С переходом в новую школу я стала хорошо учиться и заняла в классе прочное и даже почетное положение одной из первых учениц. Я перестала бояться школы и поняла, что официальную призрачную сторону школьной жизни легко можно отделить от реальной и существенной. Что бы там учителя ни говорили на собраниях, ценят они хорошие ответы на вопросы и хорошие сочинения. И что бы сами ребята ни рапортовали на линейках, большинство из них уважают тебя за решение трудной задачи и верное товарищество. Учись хорошо, но не зазнавайся перед тем, кто учится хуже, помоги ему, объясни, дай наконец списать. Будь равной со всеми, и в школе тебе будет легко. Мне это стало удаваться.

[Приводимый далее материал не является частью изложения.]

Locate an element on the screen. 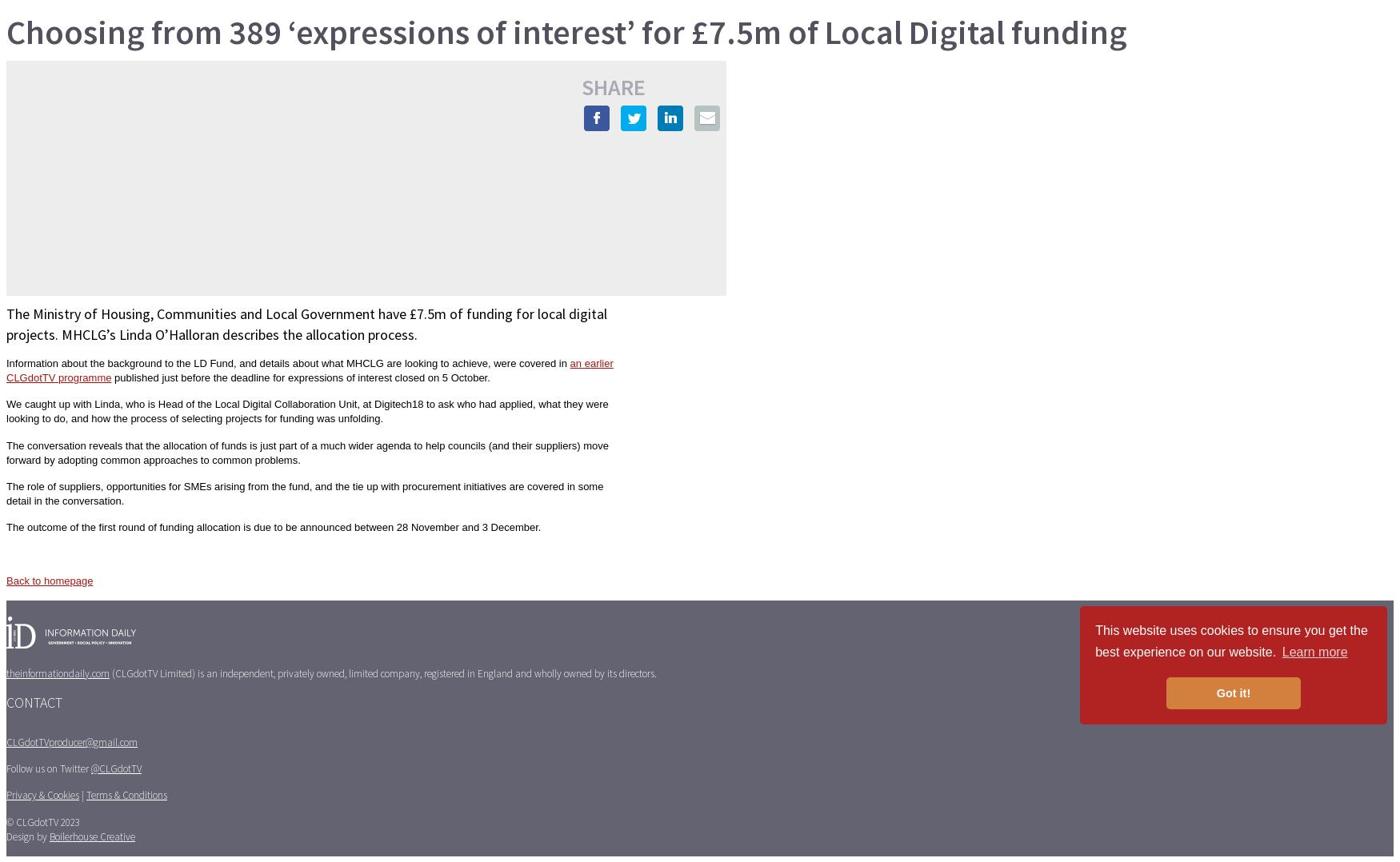 The image size is (1400, 862). 'Contact' is located at coordinates (34, 701).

Оглядываясь на те школьные годы, я сейчас с удивлением обнаружила, что, собственно говоря, в нашей новой школе почти и не чувствовалась страшная атмосфера второй половины 30-х годов. Вот сказала: «Что бы там учителя ни говорили на собраниях…» (знаю, что должны были быть соответствующие собрания, да и были, но мы-то в пятом классе почти и не чувствовали их отголосков). И вдруг сейчас поняла, что наша школа № 46 оказалась тогда маленьким островком сопротивления лжи и насилию, господствовавшим кругом. Несколько женщин, заправлявших нашей школой, создали в ней вполне терпимую и гуманную атмосферу.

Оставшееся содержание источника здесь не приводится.